Jesus and his disciples shared their Passover meal in Jerusalem. He knew that He was and is the Messiah. They were coming to believe Him with varying degrees of certainty. But he was and is an odd sort of Messiah. He does not rule with earthly power. He rules the hearts and minds of those who believe in Him. And when he lived on this earth as one of us, he did a most ungodly thing: he died. He died on the cross. Communion, he tells us, “proclaims the Lord's death until He comes.” Instead of drinking one last cup to commemorate our hope that the Messiah might come in the future, He led them in drinking one last cup to proclaim he had come and would die in just a few hours.

Now, when we celebrate communion, this is what we're supposed to think about? Jesus' death? Yes it is.

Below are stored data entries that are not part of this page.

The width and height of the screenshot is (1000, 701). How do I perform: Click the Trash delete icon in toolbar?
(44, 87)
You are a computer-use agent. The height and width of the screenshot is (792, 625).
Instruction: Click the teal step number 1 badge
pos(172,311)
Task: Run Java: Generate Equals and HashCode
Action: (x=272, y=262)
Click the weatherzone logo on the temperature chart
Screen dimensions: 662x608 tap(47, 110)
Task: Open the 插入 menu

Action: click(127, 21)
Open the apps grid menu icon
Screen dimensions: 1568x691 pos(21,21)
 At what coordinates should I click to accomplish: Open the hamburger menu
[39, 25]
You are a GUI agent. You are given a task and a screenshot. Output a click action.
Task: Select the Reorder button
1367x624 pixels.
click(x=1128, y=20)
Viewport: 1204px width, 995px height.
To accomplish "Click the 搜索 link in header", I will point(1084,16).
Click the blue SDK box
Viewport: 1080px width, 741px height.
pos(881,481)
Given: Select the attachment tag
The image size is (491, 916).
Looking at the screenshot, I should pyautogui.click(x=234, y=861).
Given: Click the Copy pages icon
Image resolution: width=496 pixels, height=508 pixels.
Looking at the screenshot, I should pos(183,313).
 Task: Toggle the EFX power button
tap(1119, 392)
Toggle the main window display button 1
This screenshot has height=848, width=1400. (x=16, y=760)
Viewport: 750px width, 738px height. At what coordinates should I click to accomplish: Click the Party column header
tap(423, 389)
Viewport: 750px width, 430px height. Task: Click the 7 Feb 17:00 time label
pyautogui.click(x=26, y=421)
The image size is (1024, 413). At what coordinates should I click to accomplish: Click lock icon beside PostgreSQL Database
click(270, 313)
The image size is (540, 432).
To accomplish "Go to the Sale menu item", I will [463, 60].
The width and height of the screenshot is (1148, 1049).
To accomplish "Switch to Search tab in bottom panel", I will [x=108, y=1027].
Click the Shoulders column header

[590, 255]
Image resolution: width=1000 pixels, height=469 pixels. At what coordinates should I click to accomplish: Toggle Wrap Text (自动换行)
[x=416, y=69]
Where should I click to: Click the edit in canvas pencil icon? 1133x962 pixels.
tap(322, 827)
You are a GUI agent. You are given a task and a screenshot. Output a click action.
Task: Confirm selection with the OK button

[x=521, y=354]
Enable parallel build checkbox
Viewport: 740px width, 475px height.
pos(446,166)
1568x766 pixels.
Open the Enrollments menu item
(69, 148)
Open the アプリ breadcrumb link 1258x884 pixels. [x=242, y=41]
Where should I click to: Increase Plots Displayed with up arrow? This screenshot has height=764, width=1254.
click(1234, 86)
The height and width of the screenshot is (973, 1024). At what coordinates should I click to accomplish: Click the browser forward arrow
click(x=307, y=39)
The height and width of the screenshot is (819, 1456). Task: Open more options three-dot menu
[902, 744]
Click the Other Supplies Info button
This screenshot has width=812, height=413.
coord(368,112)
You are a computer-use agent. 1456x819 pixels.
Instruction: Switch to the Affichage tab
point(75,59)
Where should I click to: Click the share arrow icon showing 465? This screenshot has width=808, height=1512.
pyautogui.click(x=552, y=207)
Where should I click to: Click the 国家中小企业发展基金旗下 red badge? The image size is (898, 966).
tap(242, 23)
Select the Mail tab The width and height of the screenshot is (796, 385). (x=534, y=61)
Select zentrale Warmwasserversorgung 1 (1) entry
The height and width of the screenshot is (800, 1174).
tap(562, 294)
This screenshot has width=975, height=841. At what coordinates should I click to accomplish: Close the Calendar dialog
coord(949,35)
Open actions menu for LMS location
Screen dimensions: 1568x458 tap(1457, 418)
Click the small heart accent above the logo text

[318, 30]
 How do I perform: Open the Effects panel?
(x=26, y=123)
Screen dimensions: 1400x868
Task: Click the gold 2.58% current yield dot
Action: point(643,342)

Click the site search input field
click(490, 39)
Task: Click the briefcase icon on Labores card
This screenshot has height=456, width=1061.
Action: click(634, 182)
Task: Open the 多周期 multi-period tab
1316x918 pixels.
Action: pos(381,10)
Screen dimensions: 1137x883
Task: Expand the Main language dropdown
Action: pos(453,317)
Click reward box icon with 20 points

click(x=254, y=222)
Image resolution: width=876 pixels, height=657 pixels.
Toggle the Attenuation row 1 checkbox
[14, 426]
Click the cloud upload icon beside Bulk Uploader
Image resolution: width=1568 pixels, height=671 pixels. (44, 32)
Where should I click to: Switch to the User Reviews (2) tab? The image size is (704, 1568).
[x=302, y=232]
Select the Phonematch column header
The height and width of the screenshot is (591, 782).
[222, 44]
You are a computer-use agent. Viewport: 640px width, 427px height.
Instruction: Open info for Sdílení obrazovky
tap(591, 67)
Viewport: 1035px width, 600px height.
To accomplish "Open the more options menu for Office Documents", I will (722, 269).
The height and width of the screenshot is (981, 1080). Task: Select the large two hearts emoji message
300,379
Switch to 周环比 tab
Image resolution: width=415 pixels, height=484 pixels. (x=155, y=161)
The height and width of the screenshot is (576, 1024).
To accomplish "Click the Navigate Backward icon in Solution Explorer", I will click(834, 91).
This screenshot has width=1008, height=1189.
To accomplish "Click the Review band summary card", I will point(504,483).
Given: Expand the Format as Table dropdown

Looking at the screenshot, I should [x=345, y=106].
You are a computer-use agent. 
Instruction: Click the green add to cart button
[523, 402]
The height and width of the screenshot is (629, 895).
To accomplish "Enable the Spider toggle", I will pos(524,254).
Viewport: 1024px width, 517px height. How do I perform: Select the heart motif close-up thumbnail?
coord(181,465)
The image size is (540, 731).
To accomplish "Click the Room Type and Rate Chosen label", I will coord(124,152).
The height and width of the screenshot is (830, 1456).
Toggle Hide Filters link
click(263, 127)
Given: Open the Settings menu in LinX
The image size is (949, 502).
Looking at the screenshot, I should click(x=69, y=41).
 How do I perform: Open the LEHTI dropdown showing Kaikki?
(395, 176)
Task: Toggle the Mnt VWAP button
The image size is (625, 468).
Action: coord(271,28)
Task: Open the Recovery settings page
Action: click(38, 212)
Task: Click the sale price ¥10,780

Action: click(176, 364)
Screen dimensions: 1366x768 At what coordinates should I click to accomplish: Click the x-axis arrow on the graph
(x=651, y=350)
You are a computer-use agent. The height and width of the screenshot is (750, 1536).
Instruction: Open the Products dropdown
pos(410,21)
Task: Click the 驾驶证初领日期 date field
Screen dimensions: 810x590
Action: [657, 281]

In fact, we ought to ponder Jesus' death more often than we probably do. Certainly we should ponder his resurrection. Certainly we should keep in mind that His death did not mark the end of His life and work on our behalf. But we ought to stop every so often and ponder the love that led God to die for us. Christianity is the only religion I know of in the history of the world that worships a god who loves unlovable people so much that god willingly died for them. Christians worship Christ, Jesus Christ, who was born as a human being, suffered as a human being, and died as a human being.

Just think about that for one moment. Does it not stop you in your spiritual tracks? Jesus loves us. Jesus died. For us. Praise God!